An unprecedented 40 million Americans voted that November, yielding FDR an even larger popular victory than Hoover had won four years earlier. The Great Depression had done in the Great Engineer.
Jimmy Carter (1980)
Political life in America reached a new low in 1974 when President Richard Nixon resigned amid scandal. His successor, Gerald Ford, pardoned the ex-president, leaving him vulnerable to a Democratic challenger in 1976. Former Georgia Gov. Carter ran as an outsider and won a narrow victory.
By 1980, however, a global economic downturn had weakened the country. Oil shocks, rising inflation and industrial competition from abroad all took a toll. Abroad, the United States suffered a humiliating setback when Iranian militants took Americans hostage at the US embassy in Tehran.
Self-inflicted wounds also hurt the incumbent. In 1979, Carter described a "crisis in confidence" affecting the country. For its pessimistic tone, the address was dubbed the "malaise speech." To make matters worse, Carter asked for the resignation of his entire Cabinet, and five members acceded to the demand.
Republican challenger Ronald Reagan, by contrast, projected a sunny optimism, famously declaring recovery happens "when Jimmy Carter loses his" job. Carter fought back, warning of unregulated economic policies and cutbacks under a Reagan presidency, but it proved insufficient.

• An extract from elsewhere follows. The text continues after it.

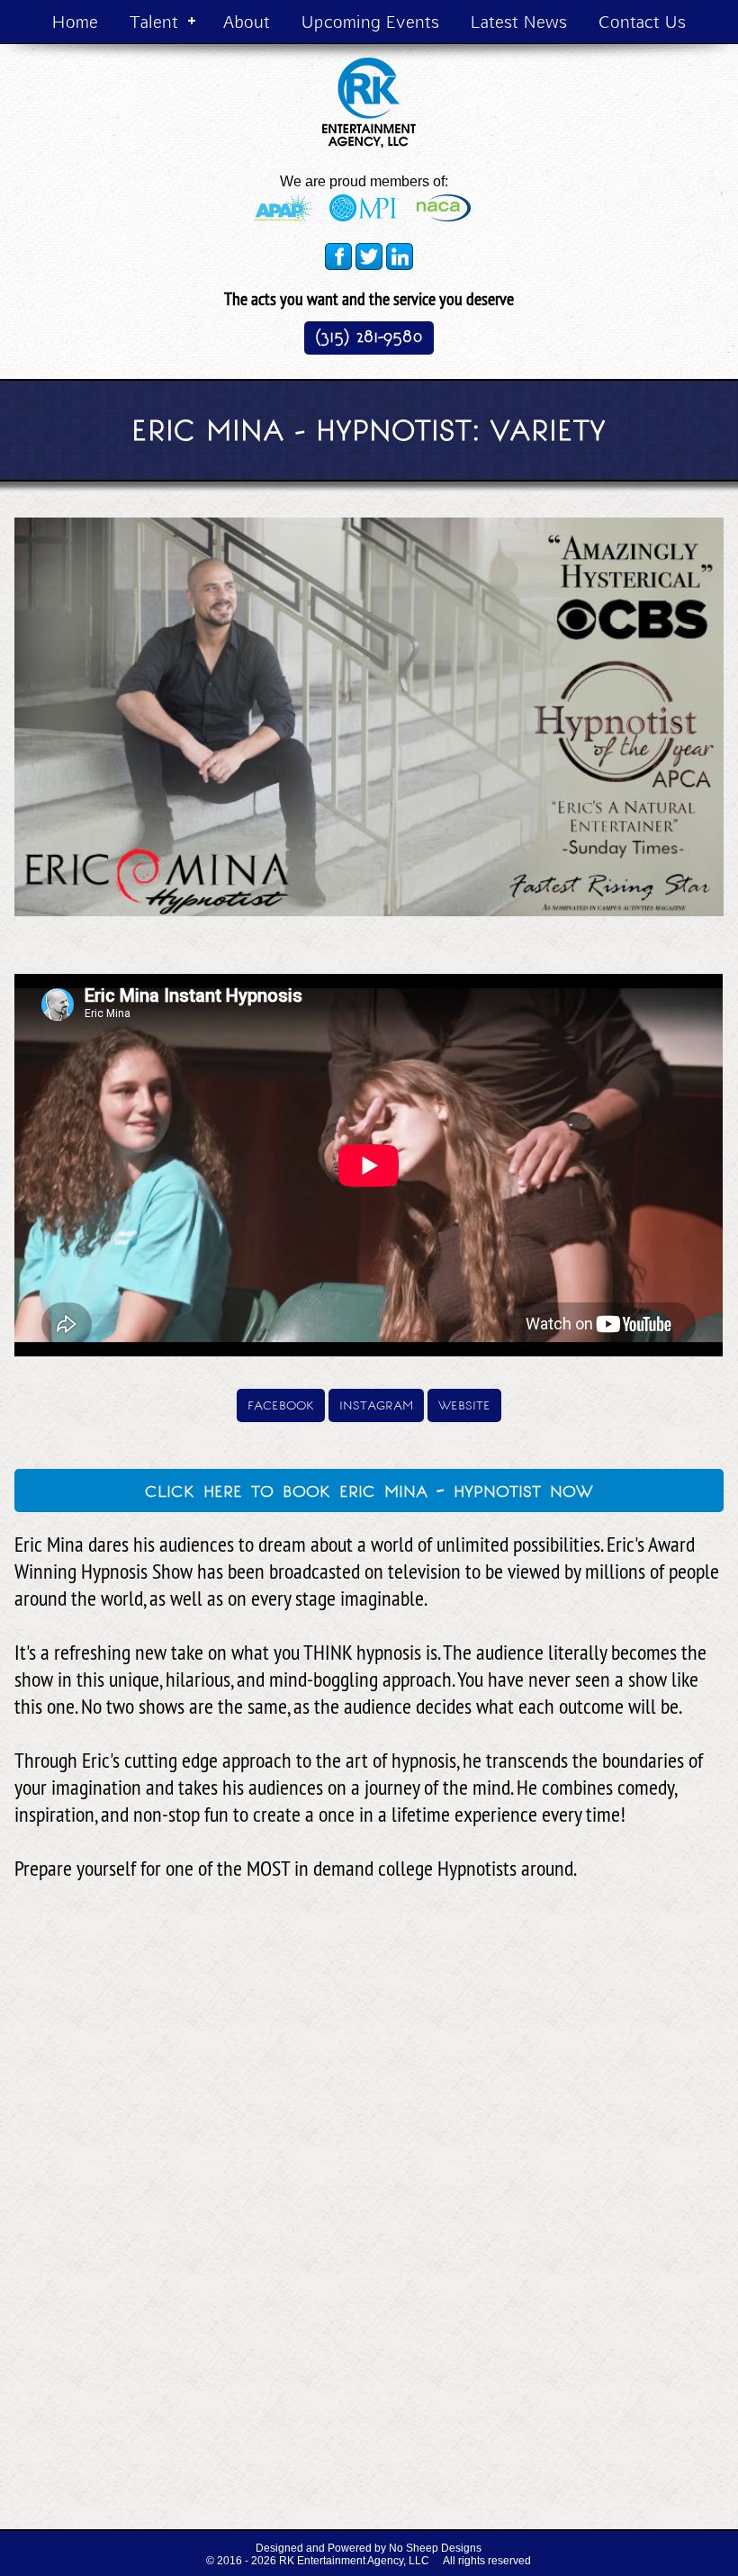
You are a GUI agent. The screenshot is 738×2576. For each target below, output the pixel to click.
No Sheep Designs (435, 2548)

As the 1970s yielded to the 1980s, the nation chose a new direction, handing Reagan a resounding victory over the incumbent Carter. The peanut farmer from Plains could not convince the nation that he deserved another four years.
George H.W. Bush (1992)
The nation elected Bush with a wave of popular support in 1988. Like Hoover before him, Bush followed two terms of Republican control of the White House. But by 1992, a sharp recession had set in, leaving many Americans out of work and facing difficult times.
With the government facing revenue shortfalls, Bush went against his own campaign rhetoric -- his "read my lips" promise to not raise taxes -- and increased taxes in 1991. Although he led the nation through the first Gulf War in 1991, the president's approval rating continued to drop leading into the election year of 1992.
Political controversies also hurt. The nomination of Clarence Thomas to the Supreme Court, during which Anita Hill accused him of sexual harassment, rankled. When combined with domestic challenges, such as the Los Angeles riots in the spring of 1992, Bush was the definition of an embattled incumbent president.
Democratic challenger Bill Clinton proved popular, leading many to choose the younger candidate and informal motto: "It's the economy, stupid." Bush also likely lost votes to the third-party candidate Ross Perot. Although no candidate won a majority of the popular vote in November, Clinton secured enough electoral votes to become president.
Bush, the last former vice president to become president, was also the first sitting vice president to win election to the presidency since Martin Van Buren in 1836 (about which he enjoyed reminding reporters). Yet Bush could not win reelection in 1992 for similar reasons to his long-ago predecessor -- an economic downturn had soured the American people against him.
The 2020 election has the potential to be historic on a number of levels. No former vice president has ever unseated an incumbent president, as Biden threatens to do. If Trump loses in November, he will break the two-term presidential cycle in place since 1992, possibly setting the stage for a major realignment in American politics.
Will Biden suffer the same fate as his close friends John McCain, who ran and lost against then-President Barack Obama, and John Kerry, who ran and lost against then-President George W. Bush? Or will Trump be the next in a long line of embattled incumbents who fail to obtain a second term? The nation -- and the entire world -- eagerly awaits an answer.